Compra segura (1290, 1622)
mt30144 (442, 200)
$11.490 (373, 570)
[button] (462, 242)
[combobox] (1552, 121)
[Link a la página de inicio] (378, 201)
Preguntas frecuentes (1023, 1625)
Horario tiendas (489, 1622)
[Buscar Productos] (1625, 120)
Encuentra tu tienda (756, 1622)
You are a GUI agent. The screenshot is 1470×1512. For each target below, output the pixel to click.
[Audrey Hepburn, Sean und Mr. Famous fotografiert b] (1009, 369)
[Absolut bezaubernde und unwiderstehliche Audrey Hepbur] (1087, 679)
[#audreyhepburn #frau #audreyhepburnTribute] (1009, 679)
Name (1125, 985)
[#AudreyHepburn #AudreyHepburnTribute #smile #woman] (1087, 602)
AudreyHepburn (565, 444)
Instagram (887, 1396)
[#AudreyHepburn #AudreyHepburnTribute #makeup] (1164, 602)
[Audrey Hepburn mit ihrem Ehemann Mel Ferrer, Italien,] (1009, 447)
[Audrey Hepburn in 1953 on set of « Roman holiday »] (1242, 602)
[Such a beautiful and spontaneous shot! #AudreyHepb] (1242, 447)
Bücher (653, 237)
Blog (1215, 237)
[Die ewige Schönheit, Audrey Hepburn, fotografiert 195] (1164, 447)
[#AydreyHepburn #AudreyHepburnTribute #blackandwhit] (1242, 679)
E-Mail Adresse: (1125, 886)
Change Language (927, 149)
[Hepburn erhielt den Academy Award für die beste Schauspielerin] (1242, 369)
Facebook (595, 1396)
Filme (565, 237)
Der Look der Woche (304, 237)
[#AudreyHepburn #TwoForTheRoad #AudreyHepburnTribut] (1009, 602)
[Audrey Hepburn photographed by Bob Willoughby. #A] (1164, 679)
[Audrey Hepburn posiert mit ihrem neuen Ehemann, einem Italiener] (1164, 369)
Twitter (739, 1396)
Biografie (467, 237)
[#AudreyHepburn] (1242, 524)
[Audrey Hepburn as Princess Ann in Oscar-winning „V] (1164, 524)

######

→ **Work required**
Print the line containing "Blog (1215, 237)", then every line after it through the last line of the records, each exactly as written; nothing else belongs in the answer.

→ **Response area**
Blog (1215, 237)
[Die ewige Schönheit, Audrey Hepburn, fotografiert 195] (1164, 447)
[#AydreyHepburn #AudreyHepburnTribute #blackandwhit] (1242, 679)
E-Mail Adresse: (1125, 886)
Change Language (927, 149)
[Hepburn erhielt den Academy Award für die beste Schauspielerin] (1242, 369)
Facebook (595, 1396)
Filme (565, 237)
Der Look der Woche (304, 237)
[#AudreyHepburn #TwoForTheRoad #AudreyHepburnTribut] (1009, 602)
[Audrey Hepburn photographed by Bob Willoughby. #A] (1164, 679)
[Audrey Hepburn posiert mit ihrem neuen Ehemann, einem Italiener] (1164, 369)
Twitter (739, 1396)
Biografie (467, 237)
[#AudreyHepburn] (1242, 524)
[Audrey Hepburn as Princess Ann in Oscar-winning „V] (1164, 524)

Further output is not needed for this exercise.